If all your friends know each other, then the ideas you talk about and the skills you use for conflict management between people (and in your own internal struggles) are more homogenous and this is not all that awesome.

When we cross pollinate we are stronger for it. We are more effective in our personal health/well-being and we are more useful to our communities.

Conversely, the martial industry is intensely protectively tribal. One of the Gracies is on record saying that if you train with him and then go down the street and train with someone else teaching similar stuff you have committed a profound act of betrayal and one of the deepest violations of relationship.

He's not the only one holding this belief.

There are plenty of martial organizations who make it clear "if you train with us, you are not to train with anyone else who teaches what we teach". This edict intensifies if you are an instructor; to the point that if you associate with other organizations of similar skills you will be kicked out of your present association.

Compare this to Platt's summary of findings and we arrive here:

If you teach or train in our organization you must avoid becoming an information broker.

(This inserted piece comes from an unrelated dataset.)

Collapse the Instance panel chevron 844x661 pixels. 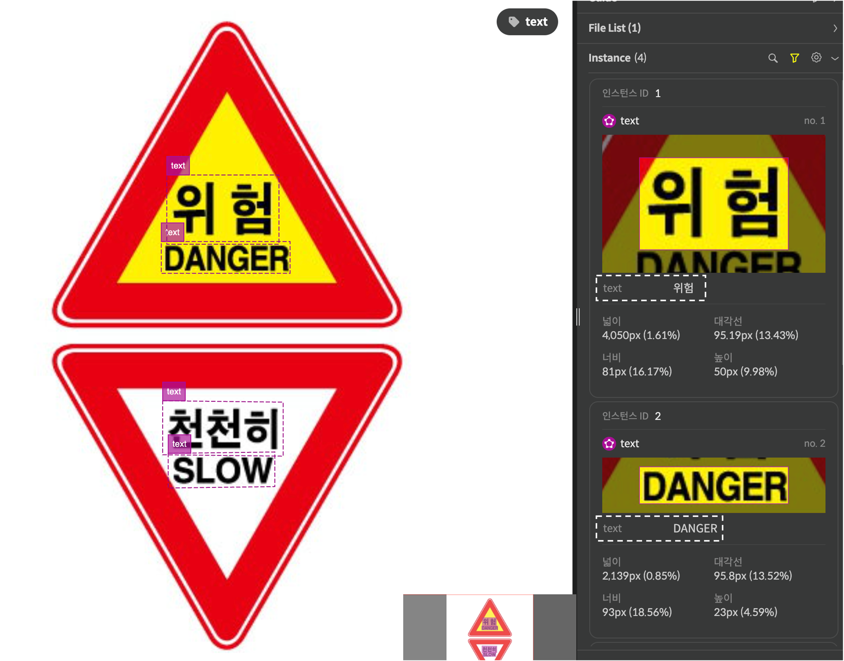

Your ability to nurture your own neurobiological diversity must remain limited, keeping your problem-solving skills hobbled and your community usefulness limited as it applies to our industry and associated skills.

The monkey brain says protect the tribe. Protect the uniqueness, the skills identifying one tribe from the other must be held in isolation from the Other tribes to maintain the identity of our own.

Evolution says pfffffttt! Go be an information broker, it's fundamentally better for everyone involved.

Note: our neurobiology has also evolved to automatically Other humans who appear overtly different from one another. That being said, above all else, we are not our confined to the limitations of our neurons in either direction. We can devolve to limited, homogenous networks and with it a static set of functional problem-solving and we can evolve to limit the degree to which we look at people and say "because you are different than me, you are bad".